#### WHAT IS NEEDED
Show every line of the entries below that contains the word "Task".

#### SUPPLIED DATA

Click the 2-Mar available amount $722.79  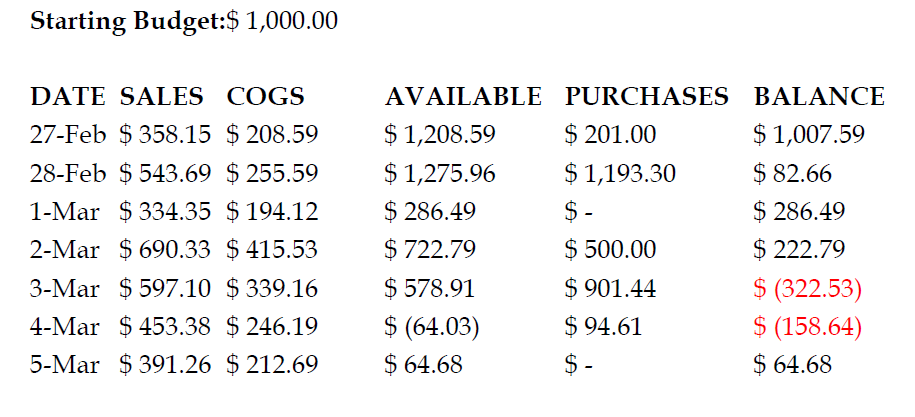[430, 251]
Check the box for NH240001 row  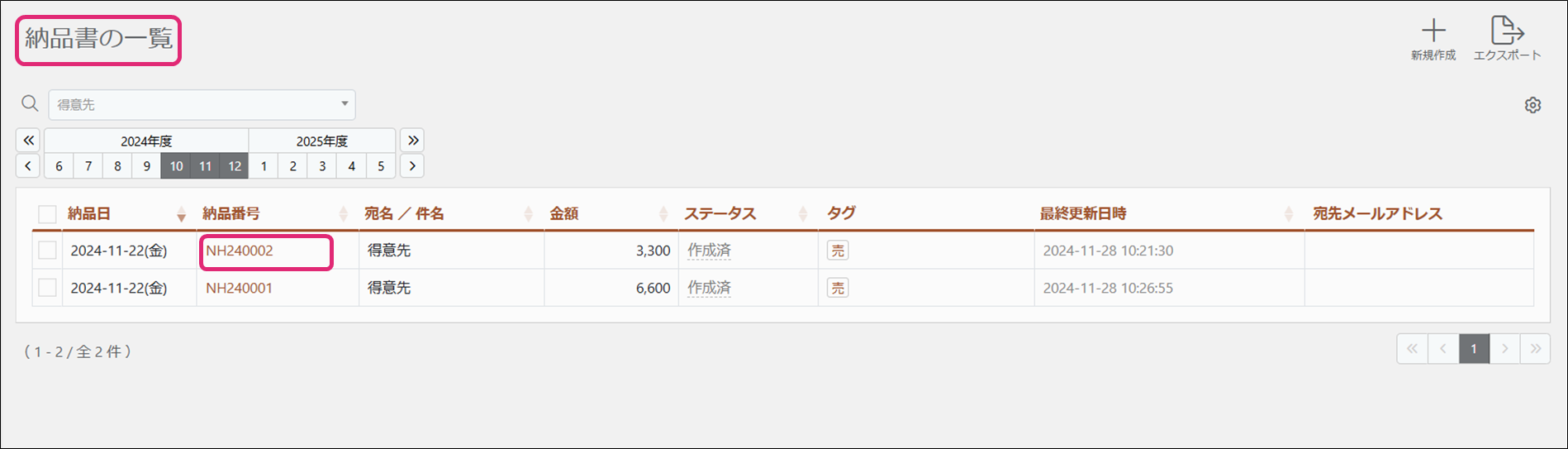(x=47, y=288)
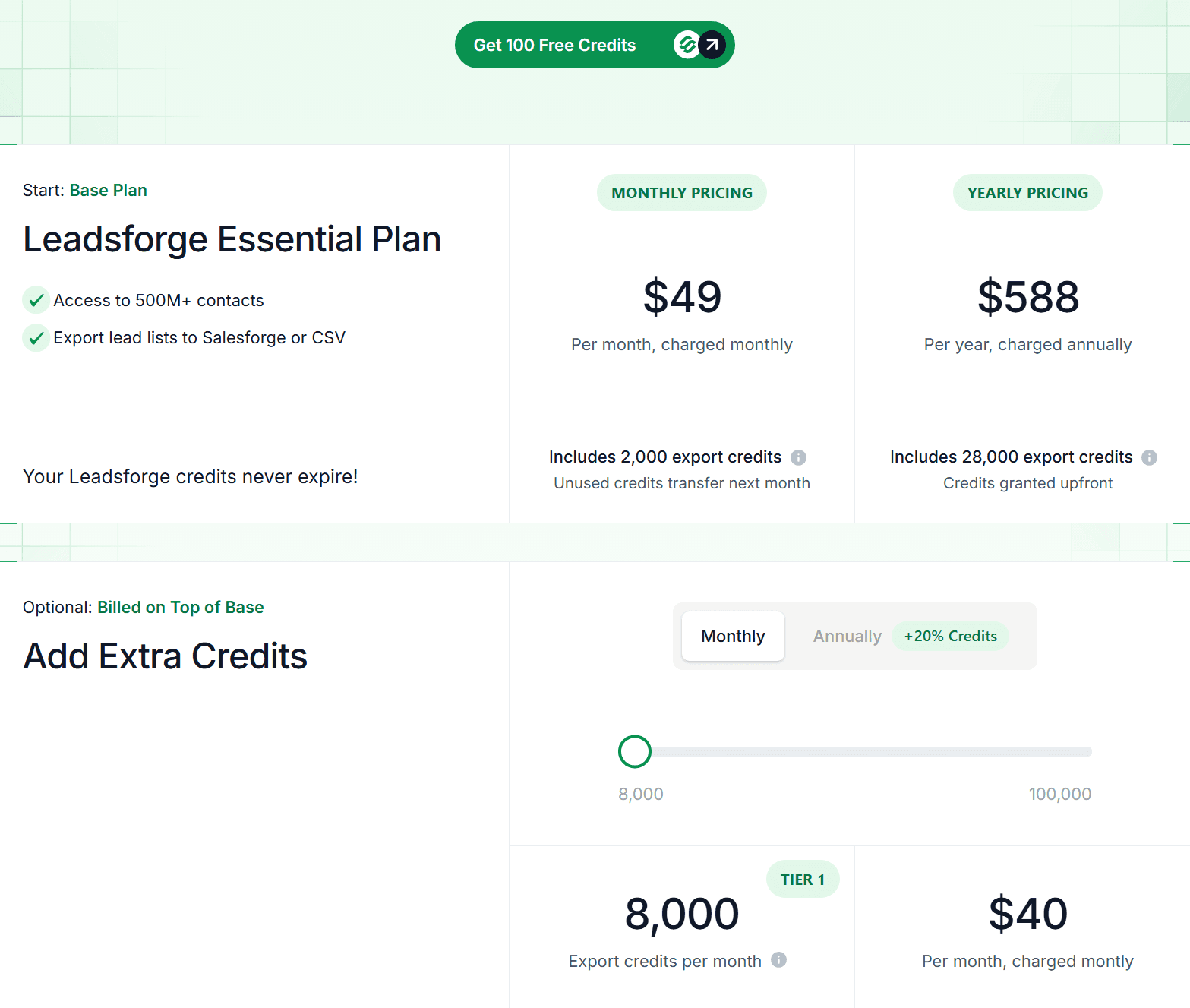
Task: Select the TIER 1 badge
Action: tap(802, 879)
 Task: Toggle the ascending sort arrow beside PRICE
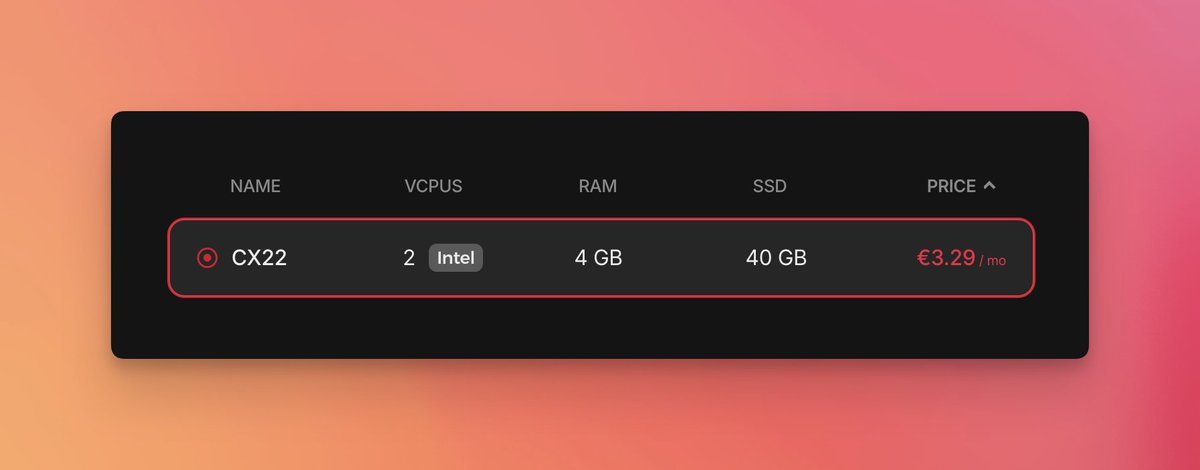coord(989,185)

#### REPLY
Task: Select the TIER 1 badge
 Task: Toggle the ascending sort arrow beside PRICE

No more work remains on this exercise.